# Herbal Ink



## Chay

I have come across some recipes for handcrafted ink made from different types of herbs. Has anyone ever heard of or tried this?


----------



## MagiaDellaLuna

Hi Chay. I have tried a few recipes, but have not produced anything I could use. Most of them call for Gum Arabic, which is not easy to find here.


----------



## Chay

Thank You for your reply. If I actually get around to experimenting I'll let you know the results.


----------



## IanT

where the recipes at!?!?! 


I always thought of trying to make my own herbal tattoo ink (being that ive never had a tattoo before either... always pictured myself trying it on the bottom of my foot... hey at least no one would see it if it sucked!)

i remember making ink from indian paint stones as a kid (i dont know what they stones are called but they are reddish and native to the NE, (i lived on long island) ... youd rub a harder stone on the red one and a red powder would form... which you turned into a thick paste either with spit or water


----------



## Chay

IanT said:
			
		

> I always thought of trying to make my own herbal tattoo ink (being that ive never had a tattoo before either... always pictured myself trying it on the bottom of my foot... hey at least no one would see it if it sucked!)
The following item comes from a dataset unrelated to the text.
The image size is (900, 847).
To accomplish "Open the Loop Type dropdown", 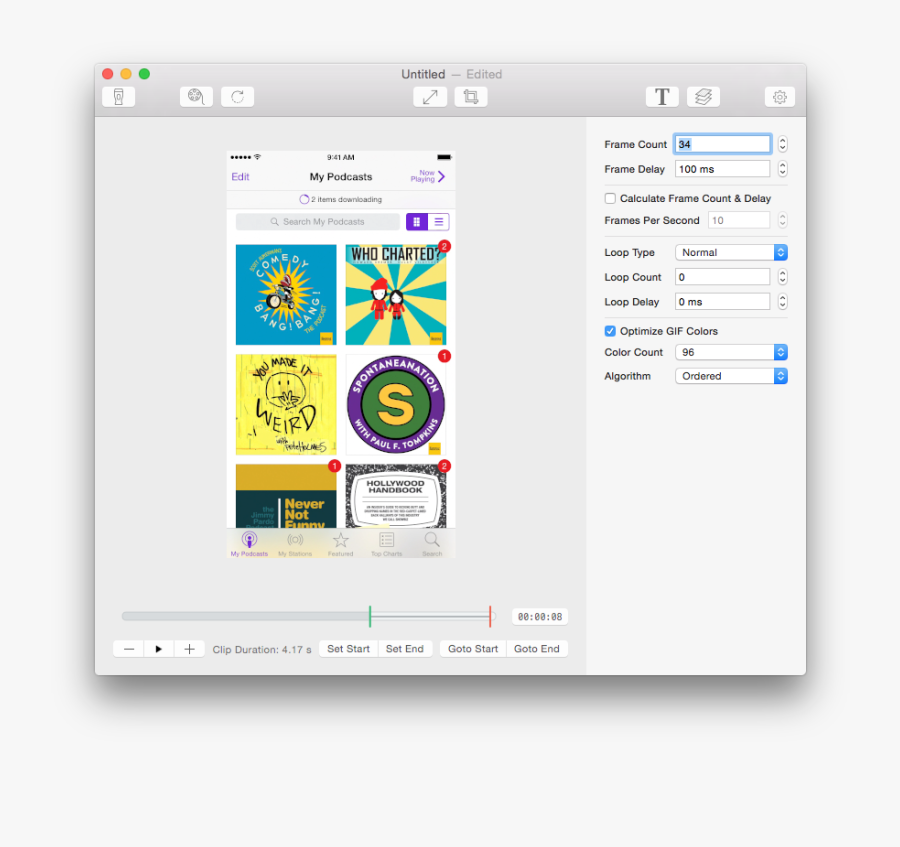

The bottom of the foot?  :shock: I have a tattoo, but I can't even begin to imagine how painful the bottom of the foot would be with all those nerve endings.
Ian you should do some research into Tohunga Moko Tribal Tattooing, I think it might interest you.
I found the recipes in a book but you can find them online through a google search.


----------



## IanT

thats like the maori tribal tattooing right!?! cooooool stuff!! apparently they take a mallet with pins on the end, dip in ink and then hit that with a stone or another mallet.....sounds painful! (or slightly acupuncture-esque)


----------



## 7053joanne

I have 12 tattoos but I still can't imagine the old school style of tattoo....or should I say the traditional form.  I do have a tibetan prayer on the instep of my foot and it really wasn't painful at all (not like my hip bones yowza)....but I'm not sure how I would feel about the bottoms of my feet.


----------



## Sonam

what prayer is that you have on your foot?


----------



## 7053joanne

The general translation is "Hail to the jewel in the lotus".  Tibetan Buddhists believe that saying the mantra (prayer),  which reads "Om Mani Padme Hung", out loud or silently to oneself, invokes the powerful benevolent attention and blessings of Chenrezig, the embodiment of compassion.


----------



## Jody

> The general translation is "Hail to the jewel in the lotus". Tibetan Buddhists believe that saying the mantra (prayer), which reads "Om Mani Padme Hung", out loud or silently to oneself, invokes the powerful benevolent attention and blessings of Chenrezig, the embodiment of compassion.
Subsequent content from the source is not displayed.